Pippy Houldsworth Gallery is delighted to present a new commission for The Box by young British artist, Jess Flood-Paddock, from 15 October to 4 December. Flood-Paddock’s work is concerned with exploring the exchange value of everyday objects and unearthing the hidden narratives connecting seemingly ordinary ‘things.’
Reconfiguring expectations associated with materiality and function, Flood-Paddock plans to encase an unfired clay sphere within The Box. The title of the work derives from a meteorological term for a rounded, illuminated mass of cumulonimbus cloud that often appears before a thunder storm.
Using a small, homemade scraper, Flood-Paddock formed the sphere by continually rotating the clay over a period of 4 days until air dry and able to hold its own weight. Using a particular kind of paint containing metallic particles, the artist sprayed the sphere with different shades of colour before applying an oxidisation solution to rust the surface. The resultant work stages a dialectic between the organic quality of the clay and the synthetic nature of the paint.
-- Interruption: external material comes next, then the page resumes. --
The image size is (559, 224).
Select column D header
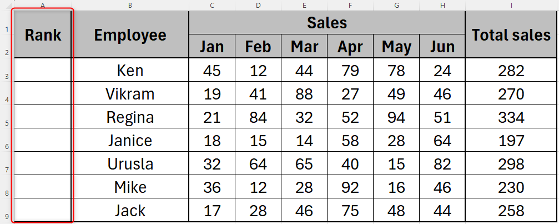pyautogui.click(x=258, y=5)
Flood-Paddock explains that her ‘first spheres were based on a Vodafone billboard’s image of a pair of pink and green balls of wool and their two-tone offspring under the slogan 'Be closer knit.’ Later spheres were included in my show ‘X’ Amsterdam as stand-ins for London Plane Tree seedpods. You could describe my use of the sphere as simply a vehicle for various ideas.’
Jess Flood-Paddock had a solo exhibition as part of Tate Britain’s ‘Art Now’ series in September 2012. Other recent solo exhibitions include; X, Grimm Gallery, Amsterdam (2012), Fantastic Voyage, Carl Freedman Gallery, London (2011), Gangsta’s Paradise, Hayward Gallery project space, London (2010) and Sacrifice, Swallow Street, London (2010). Recent group shows include; Survey of Contemporary British and Polish art, curated by Tom Morton, CSW Ujadowski Castle, Warsaw (2013), The Forest Residency, Wysing Arts Centre, Cambridgeshire (2012), Deadpan, The Royal Standard, Liverpool Biennale (2010) and Club Room, Russian Club Gallery, London (2009). Birmingham Museum is on the shortlist for the CAS 2013 Museums Award with Jess Flood-Paddock, an award that is offered to support the work of an artist who is at a stage in their career where they are showing regularly nationally and internationally but may not yet have had major works acquired by public collections.